Metric Key Parameters Measured Description Score Interpretation Training Accuracy vs Human Perception
BRISQUE Brightness, contrast, edges, textures Measures deviations from expected natural image statistics; detects blur, noise, and texture distortions 0–100, lower = better quality Yes, trained on human-rated images (MOS) using SVR High
NIQE Brightness, contrast, edges, textures Measures how “unnatural” an image looks based on general natural image statistics Lower = closer to natural / better quality No, unsupervised; uses natural image model Medium
PIQE Sharpness, blur, blockiness, local intensity variations Detects local distortions like blur, blockiness, and noise without needing a reference 0–100, higher = worse quality No, rule-based algorithm Low–Medium

6. Summary

  1. Reference-based (RF) methods
    There are two ways to compare:

    a. Pixel-by-pixel comparision (human perception NOT taken into consideration)

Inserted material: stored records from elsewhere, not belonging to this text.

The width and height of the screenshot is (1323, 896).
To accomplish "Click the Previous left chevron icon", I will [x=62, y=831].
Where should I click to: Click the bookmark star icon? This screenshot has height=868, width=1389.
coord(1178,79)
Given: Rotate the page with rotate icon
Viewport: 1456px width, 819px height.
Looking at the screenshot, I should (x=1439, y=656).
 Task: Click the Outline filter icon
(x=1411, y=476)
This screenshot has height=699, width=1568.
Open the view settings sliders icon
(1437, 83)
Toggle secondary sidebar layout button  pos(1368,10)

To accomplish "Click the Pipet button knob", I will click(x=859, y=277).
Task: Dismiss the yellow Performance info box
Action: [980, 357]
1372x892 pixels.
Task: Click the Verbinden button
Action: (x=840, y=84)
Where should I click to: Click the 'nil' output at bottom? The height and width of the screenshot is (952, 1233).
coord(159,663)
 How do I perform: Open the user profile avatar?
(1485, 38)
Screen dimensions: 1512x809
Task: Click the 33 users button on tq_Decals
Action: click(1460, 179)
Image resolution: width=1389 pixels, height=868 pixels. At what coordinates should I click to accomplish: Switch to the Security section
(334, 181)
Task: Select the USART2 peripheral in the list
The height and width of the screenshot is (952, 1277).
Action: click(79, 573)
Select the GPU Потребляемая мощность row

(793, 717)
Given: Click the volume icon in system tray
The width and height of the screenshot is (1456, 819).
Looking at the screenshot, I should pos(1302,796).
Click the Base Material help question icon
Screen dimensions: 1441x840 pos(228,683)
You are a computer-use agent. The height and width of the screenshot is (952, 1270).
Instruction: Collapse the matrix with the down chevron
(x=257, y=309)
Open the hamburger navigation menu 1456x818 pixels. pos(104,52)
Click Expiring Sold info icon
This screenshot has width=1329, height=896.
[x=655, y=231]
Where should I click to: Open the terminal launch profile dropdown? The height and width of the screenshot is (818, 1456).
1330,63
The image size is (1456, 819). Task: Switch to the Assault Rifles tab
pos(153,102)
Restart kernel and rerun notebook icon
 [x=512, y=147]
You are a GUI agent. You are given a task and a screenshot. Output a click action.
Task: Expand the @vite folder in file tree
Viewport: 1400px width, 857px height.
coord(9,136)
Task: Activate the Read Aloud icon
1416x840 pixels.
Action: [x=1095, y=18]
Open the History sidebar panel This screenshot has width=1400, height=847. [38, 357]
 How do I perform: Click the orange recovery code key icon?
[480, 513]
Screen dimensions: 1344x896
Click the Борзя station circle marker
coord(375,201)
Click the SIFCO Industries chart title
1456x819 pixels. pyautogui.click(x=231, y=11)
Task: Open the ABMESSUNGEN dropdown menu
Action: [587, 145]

    b. Structural Similarity (takes into account the human perception)

    c. Human perception based matching

  2. RF methods in plain language:

    Pixel metrics: “Do the pixel values match?”

    Structural metrics: “Do the shapes and patterns match?”

    Perceptual metrics: “Would a human notice this problem?”

  3. For reference-based (full-reference) methods, alignment and size are critical

  4. Non-reference (NR) methods do not require a reference video; They are based on statistical properties of images.